My employer is quite aware of the situation, they have treated me very well, as I said before, I have a cake job now.

So...no I'm not walking around work all doped up. Thanks for asking.:redbeathe

Specializes in LTC, Subacute Rehab.

I can't function without my medication

Chris

That's where I am at. Without meds - major depression with some delusional features. With meds - still have depressive episodes but they are MUCH milder and I have a life!

Specializes in Med/Surg, DSU, Ortho, Onc, Psych.
OP, I think you are one of many. I am too. I have chronic depression, PTSD and a generalised anxiety disorder, with borderline personality traits thrown in.

I can't function without my medication - I take cipramil and seroquel.

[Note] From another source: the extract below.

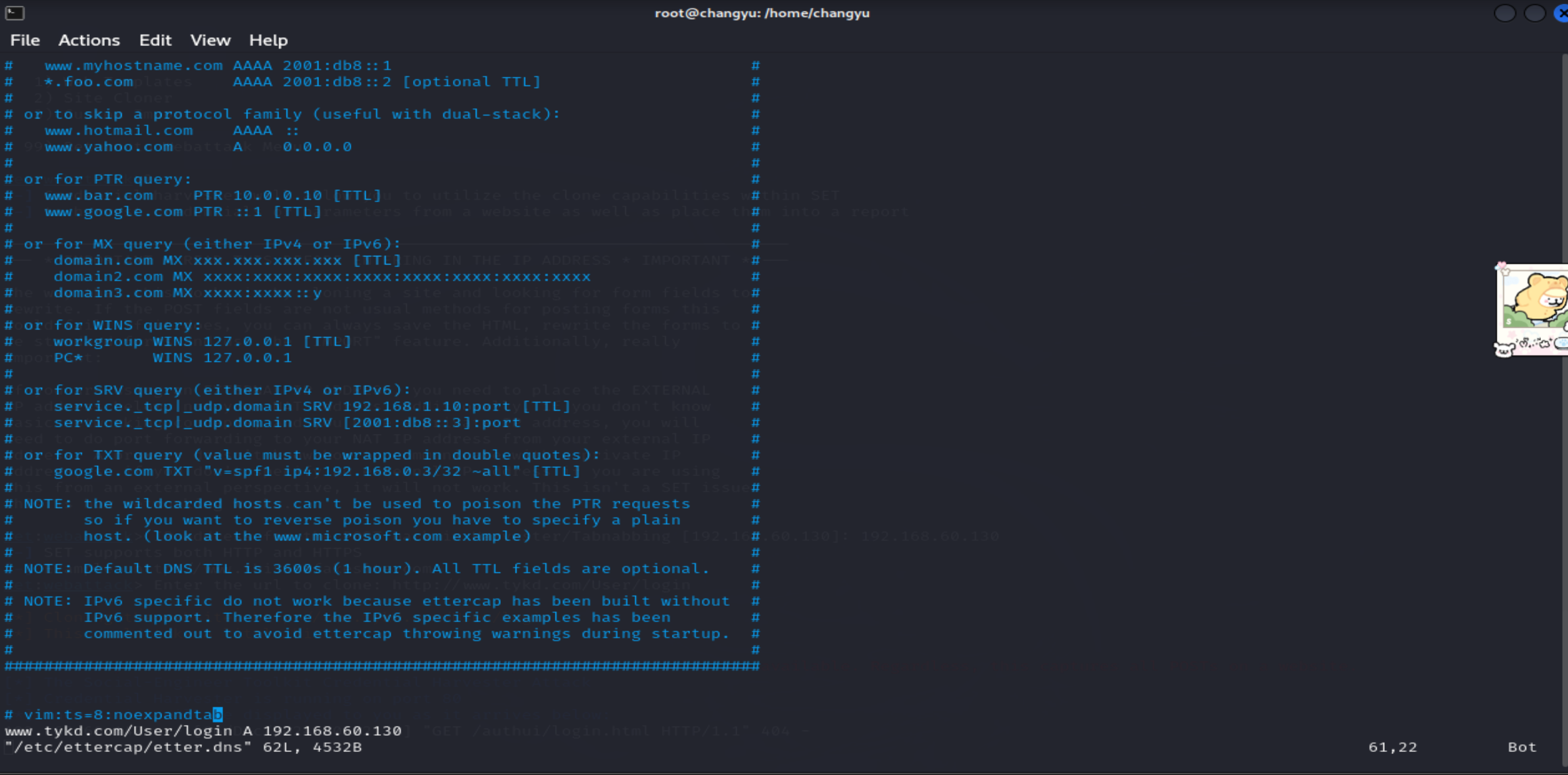Click the highlighted vim cursor after noexpandtab
This screenshot has height=775, width=1568.
click(218, 715)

Have tried many others but at the moment this is what works for me. I've been in hospital 3 times and have been seriously suicidal. I've come to the conclusion that this is what's best for me and for those who think putting on big girls panties is gonna make a difference - well they can go jump in a lake.

I don't cope with change well and at the moment it's effecting me badly. I've just completed my nursing course and am having a hard time finding a job (Australia is just as bad as the US for new grads).

Good luck with your meds and I assure you that you are not a failure. :up:

Chris

Chris donno what state you are in, but NASA and some other agencies do GNPs, you can probably get work through them. just contact them and ask.